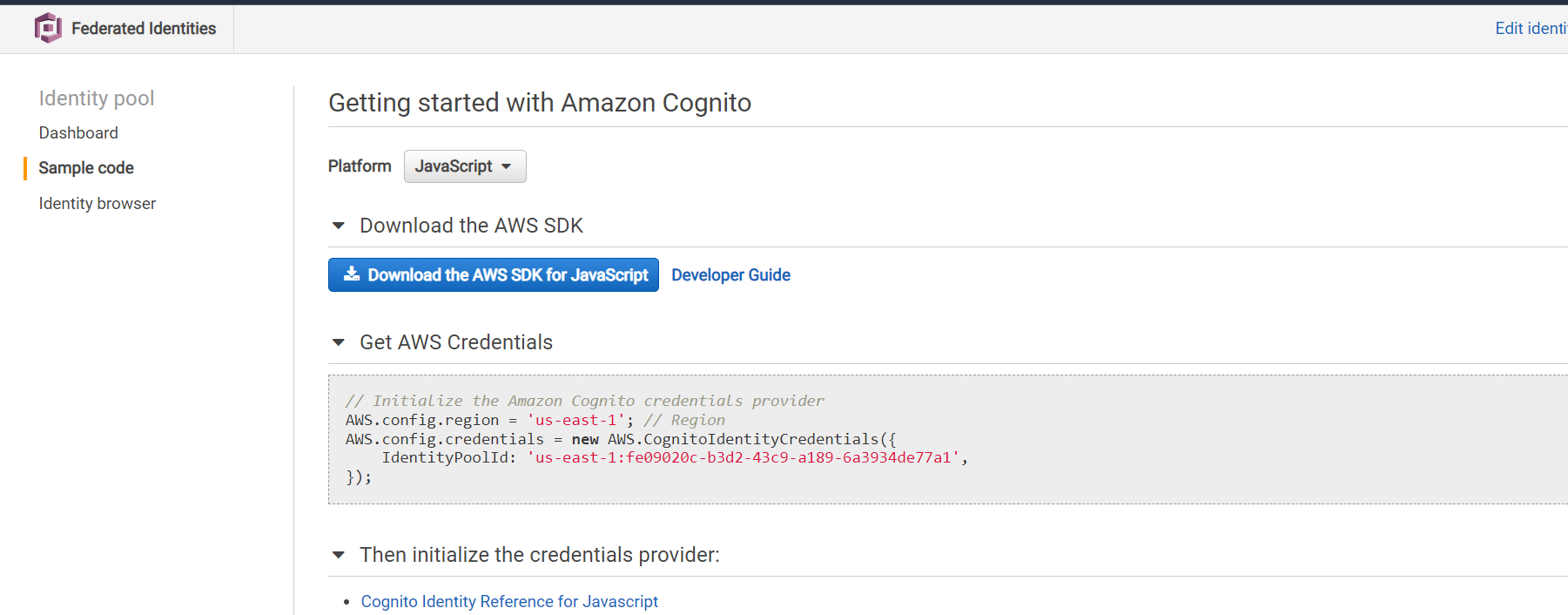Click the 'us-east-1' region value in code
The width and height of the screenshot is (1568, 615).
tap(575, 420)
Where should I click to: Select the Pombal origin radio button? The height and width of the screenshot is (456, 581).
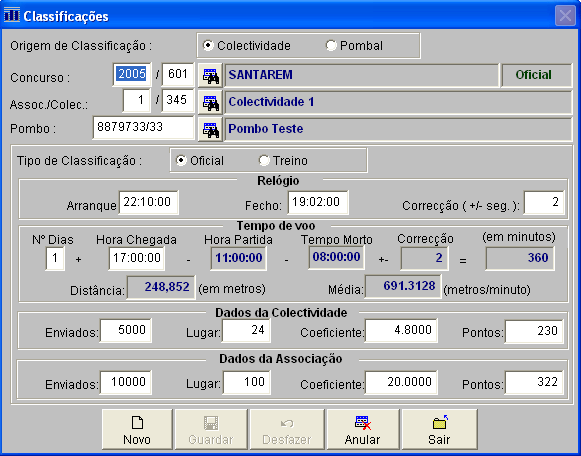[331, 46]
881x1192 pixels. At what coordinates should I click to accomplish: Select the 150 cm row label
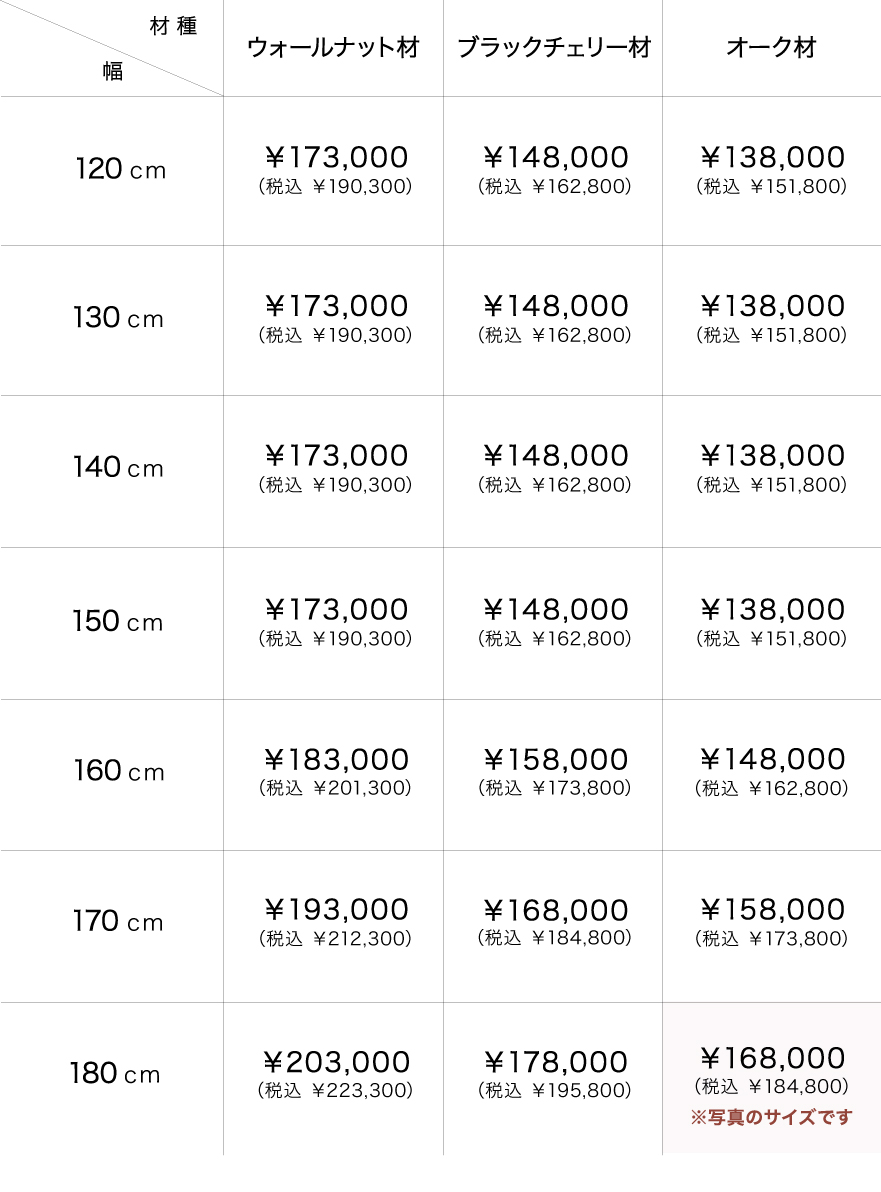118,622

### Given problem
Find each line above that contains the word "height", and copy every such line in full.

### Result
The width and height of the screenshot is (1568, 615).
Where should I click to: Select the Pombal origin radio button? The height and width of the screenshot is (456, 581).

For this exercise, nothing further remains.